■ Instructions for the task ■
Please reproduce every entry below without omitting a single line.

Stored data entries
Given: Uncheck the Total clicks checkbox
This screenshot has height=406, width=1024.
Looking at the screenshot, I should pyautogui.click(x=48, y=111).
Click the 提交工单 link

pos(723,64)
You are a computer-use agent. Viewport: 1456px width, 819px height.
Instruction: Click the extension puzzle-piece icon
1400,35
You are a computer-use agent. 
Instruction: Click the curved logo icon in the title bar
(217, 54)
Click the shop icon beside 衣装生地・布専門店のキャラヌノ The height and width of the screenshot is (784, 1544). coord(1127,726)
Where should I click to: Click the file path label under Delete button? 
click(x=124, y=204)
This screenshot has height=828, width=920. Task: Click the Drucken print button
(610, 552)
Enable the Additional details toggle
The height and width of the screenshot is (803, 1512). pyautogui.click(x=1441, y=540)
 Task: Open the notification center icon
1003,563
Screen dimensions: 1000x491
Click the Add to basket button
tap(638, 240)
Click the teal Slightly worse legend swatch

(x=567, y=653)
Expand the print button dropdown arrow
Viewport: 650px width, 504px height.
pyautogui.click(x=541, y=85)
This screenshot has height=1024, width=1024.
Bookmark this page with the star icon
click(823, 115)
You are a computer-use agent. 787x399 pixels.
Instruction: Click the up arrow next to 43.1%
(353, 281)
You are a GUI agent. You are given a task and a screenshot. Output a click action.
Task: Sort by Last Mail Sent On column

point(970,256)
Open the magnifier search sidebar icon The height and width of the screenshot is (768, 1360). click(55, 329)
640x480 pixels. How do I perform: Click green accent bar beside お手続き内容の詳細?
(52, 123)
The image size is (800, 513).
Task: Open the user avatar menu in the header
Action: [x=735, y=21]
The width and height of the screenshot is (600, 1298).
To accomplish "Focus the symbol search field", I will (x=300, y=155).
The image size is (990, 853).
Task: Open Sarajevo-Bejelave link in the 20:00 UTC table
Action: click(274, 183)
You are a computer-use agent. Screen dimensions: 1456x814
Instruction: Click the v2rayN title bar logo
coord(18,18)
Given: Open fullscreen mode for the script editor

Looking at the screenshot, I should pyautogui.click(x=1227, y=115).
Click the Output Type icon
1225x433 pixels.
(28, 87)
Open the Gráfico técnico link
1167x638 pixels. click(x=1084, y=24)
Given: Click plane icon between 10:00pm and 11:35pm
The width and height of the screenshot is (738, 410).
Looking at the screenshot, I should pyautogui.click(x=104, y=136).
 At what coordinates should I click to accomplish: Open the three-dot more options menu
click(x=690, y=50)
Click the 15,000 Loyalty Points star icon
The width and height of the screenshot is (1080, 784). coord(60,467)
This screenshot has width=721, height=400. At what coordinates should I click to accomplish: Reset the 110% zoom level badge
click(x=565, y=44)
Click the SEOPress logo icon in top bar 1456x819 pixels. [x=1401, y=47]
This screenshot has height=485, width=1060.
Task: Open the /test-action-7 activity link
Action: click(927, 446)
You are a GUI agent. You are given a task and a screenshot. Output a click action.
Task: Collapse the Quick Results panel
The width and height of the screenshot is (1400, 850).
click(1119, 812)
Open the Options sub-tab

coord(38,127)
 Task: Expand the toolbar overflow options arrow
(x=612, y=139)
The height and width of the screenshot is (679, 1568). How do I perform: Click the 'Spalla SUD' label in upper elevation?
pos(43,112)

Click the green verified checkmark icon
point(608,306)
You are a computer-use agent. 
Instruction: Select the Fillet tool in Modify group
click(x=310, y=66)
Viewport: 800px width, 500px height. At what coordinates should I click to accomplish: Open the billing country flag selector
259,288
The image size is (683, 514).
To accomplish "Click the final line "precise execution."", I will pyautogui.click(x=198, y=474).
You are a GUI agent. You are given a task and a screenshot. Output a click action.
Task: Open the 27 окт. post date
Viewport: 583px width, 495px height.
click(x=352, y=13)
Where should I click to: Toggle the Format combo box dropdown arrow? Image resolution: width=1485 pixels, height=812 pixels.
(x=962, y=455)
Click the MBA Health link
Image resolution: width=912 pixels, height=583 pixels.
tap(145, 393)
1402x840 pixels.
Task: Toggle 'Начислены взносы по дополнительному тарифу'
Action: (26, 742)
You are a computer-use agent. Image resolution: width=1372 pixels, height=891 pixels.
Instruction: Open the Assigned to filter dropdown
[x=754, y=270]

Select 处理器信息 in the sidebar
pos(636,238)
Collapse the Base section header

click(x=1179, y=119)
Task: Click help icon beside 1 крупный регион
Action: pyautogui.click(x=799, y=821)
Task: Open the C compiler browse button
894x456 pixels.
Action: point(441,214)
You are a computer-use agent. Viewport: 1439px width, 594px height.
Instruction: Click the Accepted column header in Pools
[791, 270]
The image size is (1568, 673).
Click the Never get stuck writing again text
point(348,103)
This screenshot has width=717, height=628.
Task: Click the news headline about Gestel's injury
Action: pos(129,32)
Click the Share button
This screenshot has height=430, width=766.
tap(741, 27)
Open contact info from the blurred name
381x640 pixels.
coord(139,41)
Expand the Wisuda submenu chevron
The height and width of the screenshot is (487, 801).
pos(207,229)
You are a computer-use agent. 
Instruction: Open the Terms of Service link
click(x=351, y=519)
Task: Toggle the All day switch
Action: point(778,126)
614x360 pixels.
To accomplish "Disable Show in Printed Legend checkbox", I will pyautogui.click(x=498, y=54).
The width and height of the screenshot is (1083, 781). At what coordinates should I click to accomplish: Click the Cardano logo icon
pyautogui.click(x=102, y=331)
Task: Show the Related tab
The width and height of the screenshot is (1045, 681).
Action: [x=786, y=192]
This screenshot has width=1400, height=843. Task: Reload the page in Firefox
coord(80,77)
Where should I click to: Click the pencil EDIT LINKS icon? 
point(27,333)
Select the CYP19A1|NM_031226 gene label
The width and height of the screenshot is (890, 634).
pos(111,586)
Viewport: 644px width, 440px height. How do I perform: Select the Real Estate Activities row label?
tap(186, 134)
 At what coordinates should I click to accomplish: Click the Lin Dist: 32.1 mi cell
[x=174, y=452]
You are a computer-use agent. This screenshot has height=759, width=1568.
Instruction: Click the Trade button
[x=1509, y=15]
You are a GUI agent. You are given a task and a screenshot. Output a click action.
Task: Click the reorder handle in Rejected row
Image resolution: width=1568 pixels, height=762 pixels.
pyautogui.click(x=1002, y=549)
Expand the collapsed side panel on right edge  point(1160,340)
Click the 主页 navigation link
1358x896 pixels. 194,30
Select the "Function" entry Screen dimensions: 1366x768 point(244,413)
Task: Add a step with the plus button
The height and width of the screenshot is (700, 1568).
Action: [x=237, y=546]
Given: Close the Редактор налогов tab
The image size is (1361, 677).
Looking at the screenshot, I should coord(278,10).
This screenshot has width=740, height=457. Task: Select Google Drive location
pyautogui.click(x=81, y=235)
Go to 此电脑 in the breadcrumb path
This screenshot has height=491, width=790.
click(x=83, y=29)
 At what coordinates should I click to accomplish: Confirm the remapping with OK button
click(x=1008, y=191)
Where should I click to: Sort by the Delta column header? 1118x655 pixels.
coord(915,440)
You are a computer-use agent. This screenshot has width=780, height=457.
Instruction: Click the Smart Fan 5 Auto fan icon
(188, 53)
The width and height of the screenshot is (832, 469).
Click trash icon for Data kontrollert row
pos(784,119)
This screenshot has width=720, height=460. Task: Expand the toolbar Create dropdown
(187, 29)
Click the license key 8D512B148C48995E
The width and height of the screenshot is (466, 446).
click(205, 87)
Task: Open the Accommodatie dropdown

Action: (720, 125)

■ Expected answer ■
Given: Uncheck the Total clicks checkbox
This screenshot has height=406, width=1024.
Looking at the screenshot, I should pyautogui.click(x=48, y=111).
Click the 提交工单 link

pos(723,64)
You are a computer-use agent. Viewport: 1456px width, 819px height.
Instruction: Click the extension puzzle-piece icon
1400,35
You are a computer-use agent. 
Instruction: Click the curved logo icon in the title bar
(217, 54)
Click the shop icon beside 衣装生地・布専門店のキャラヌノ The height and width of the screenshot is (784, 1544). coord(1127,726)
Where should I click to: Click the file path label under Delete button? 
click(x=124, y=204)
This screenshot has height=828, width=920. Task: Click the Drucken print button
(610, 552)
Enable the Additional details toggle
The height and width of the screenshot is (803, 1512). pyautogui.click(x=1441, y=540)
 Task: Open the notification center icon
1003,563
Screen dimensions: 1000x491
Click the Add to basket button
tap(638, 240)
Click the teal Slightly worse legend swatch

(x=567, y=653)
Expand the print button dropdown arrow
Viewport: 650px width, 504px height.
pyautogui.click(x=541, y=85)
This screenshot has height=1024, width=1024.
Bookmark this page with the star icon
click(823, 115)
You are a computer-use agent. 787x399 pixels.
Instruction: Click the up arrow next to 43.1%
(353, 281)
You are a GUI agent. You are given a task and a screenshot. Output a click action.
Task: Sort by Last Mail Sent On column

point(970,256)
Open the magnifier search sidebar icon The height and width of the screenshot is (768, 1360). click(55, 329)
640x480 pixels. How do I perform: Click green accent bar beside お手続き内容の詳細?
(52, 123)
The image size is (800, 513).
Task: Open the user avatar menu in the header
Action: [x=735, y=21]
The width and height of the screenshot is (600, 1298).
To accomplish "Focus the symbol search field", I will (x=300, y=155).
The image size is (990, 853).
Task: Open Sarajevo-Bejelave link in the 20:00 UTC table
Action: click(274, 183)
You are a computer-use agent. Screen dimensions: 1456x814
Instruction: Click the v2rayN title bar logo
coord(18,18)
Given: Open fullscreen mode for the script editor

Looking at the screenshot, I should pyautogui.click(x=1227, y=115).
Click the Output Type icon
1225x433 pixels.
(28, 87)
Open the Gráfico técnico link
1167x638 pixels. click(x=1084, y=24)
Given: Click plane icon between 10:00pm and 11:35pm
The width and height of the screenshot is (738, 410).
Looking at the screenshot, I should pyautogui.click(x=104, y=136).
 At what coordinates should I click to accomplish: Open the three-dot more options menu
click(x=690, y=50)
Click the 15,000 Loyalty Points star icon
The width and height of the screenshot is (1080, 784). coord(60,467)
This screenshot has width=721, height=400. At what coordinates should I click to accomplish: Reset the 110% zoom level badge
click(x=565, y=44)
Click the SEOPress logo icon in top bar 1456x819 pixels. [x=1401, y=47]
This screenshot has height=485, width=1060.
Task: Open the /test-action-7 activity link
Action: click(927, 446)
You are a GUI agent. You are given a task and a screenshot. Output a click action.
Task: Collapse the Quick Results panel
The width and height of the screenshot is (1400, 850).
click(1119, 812)
Open the Options sub-tab

coord(38,127)
 Task: Expand the toolbar overflow options arrow
(x=612, y=139)
The height and width of the screenshot is (679, 1568). How do I perform: Click the 'Spalla SUD' label in upper elevation?
pos(43,112)

Click the green verified checkmark icon
point(608,306)
You are a computer-use agent. 
Instruction: Select the Fillet tool in Modify group
click(x=310, y=66)
Viewport: 800px width, 500px height. At what coordinates should I click to accomplish: Open the billing country flag selector
259,288
The image size is (683, 514).
To accomplish "Click the final line "precise execution."", I will pyautogui.click(x=198, y=474).
You are a GUI agent. You are given a task and a screenshot. Output a click action.
Task: Open the 27 окт. post date
Viewport: 583px width, 495px height.
click(x=352, y=13)
Where should I click to: Toggle the Format combo box dropdown arrow? Image resolution: width=1485 pixels, height=812 pixels.
(x=962, y=455)
Click the MBA Health link
Image resolution: width=912 pixels, height=583 pixels.
tap(145, 393)
1402x840 pixels.
Task: Toggle 'Начислены взносы по дополнительному тарифу'
Action: (26, 742)
You are a computer-use agent. Image resolution: width=1372 pixels, height=891 pixels.
Instruction: Open the Assigned to filter dropdown
[x=754, y=270]

Select 处理器信息 in the sidebar
pos(636,238)
Collapse the Base section header

click(x=1179, y=119)
Task: Click help icon beside 1 крупный регион
Action: pyautogui.click(x=799, y=821)
Task: Open the C compiler browse button
894x456 pixels.
Action: point(441,214)
You are a computer-use agent. Viewport: 1439px width, 594px height.
Instruction: Click the Accepted column header in Pools
[791, 270]
The image size is (1568, 673).
Click the Never get stuck writing again text
point(348,103)
This screenshot has width=717, height=628.
Task: Click the news headline about Gestel's injury
Action: pos(129,32)
Click the Share button
This screenshot has height=430, width=766.
tap(741, 27)
Open contact info from the blurred name
381x640 pixels.
coord(139,41)
Expand the Wisuda submenu chevron
The height and width of the screenshot is (487, 801).
pos(207,229)
You are a computer-use agent. 
Instruction: Open the Terms of Service link
click(x=351, y=519)
Task: Toggle the All day switch
Action: point(778,126)
614x360 pixels.
To accomplish "Disable Show in Printed Legend checkbox", I will pyautogui.click(x=498, y=54).
The width and height of the screenshot is (1083, 781). At what coordinates should I click to accomplish: Click the Cardano logo icon
pyautogui.click(x=102, y=331)
Task: Show the Related tab
The width and height of the screenshot is (1045, 681).
Action: [x=786, y=192]
This screenshot has width=1400, height=843. Task: Reload the page in Firefox
coord(80,77)
Where should I click to: Click the pencil EDIT LINKS icon? 
point(27,333)
Select the CYP19A1|NM_031226 gene label
The width and height of the screenshot is (890, 634).
pos(111,586)
Viewport: 644px width, 440px height. How do I perform: Select the Real Estate Activities row label?
tap(186, 134)
 At what coordinates should I click to accomplish: Click the Lin Dist: 32.1 mi cell
[x=174, y=452]
You are a computer-use agent. This screenshot has height=759, width=1568.
Instruction: Click the Trade button
[x=1509, y=15]
You are a GUI agent. You are given a task and a screenshot. Output a click action.
Task: Click the reorder handle in Rejected row
Image resolution: width=1568 pixels, height=762 pixels.
pyautogui.click(x=1002, y=549)
Expand the collapsed side panel on right edge  point(1160,340)
Click the 主页 navigation link
1358x896 pixels. 194,30
Select the "Function" entry Screen dimensions: 1366x768 point(244,413)
Task: Add a step with the plus button
The height and width of the screenshot is (700, 1568).
Action: [x=237, y=546]
Given: Close the Редактор налогов tab
The image size is (1361, 677).
Looking at the screenshot, I should coord(278,10).
This screenshot has width=740, height=457. Task: Select Google Drive location
pyautogui.click(x=81, y=235)
Go to 此电脑 in the breadcrumb path
This screenshot has height=491, width=790.
click(x=83, y=29)
 At what coordinates should I click to accomplish: Confirm the remapping with OK button
click(x=1008, y=191)
Where should I click to: Sort by the Delta column header? 1118x655 pixels.
coord(915,440)
You are a computer-use agent. This screenshot has width=780, height=457.
Instruction: Click the Smart Fan 5 Auto fan icon
(188, 53)
The width and height of the screenshot is (832, 469).
Click trash icon for Data kontrollert row
pos(784,119)
This screenshot has width=720, height=460. Task: Expand the toolbar Create dropdown
(187, 29)
Click the license key 8D512B148C48995E
The width and height of the screenshot is (466, 446).
click(205, 87)
Task: Open the Accommodatie dropdown

Action: (720, 125)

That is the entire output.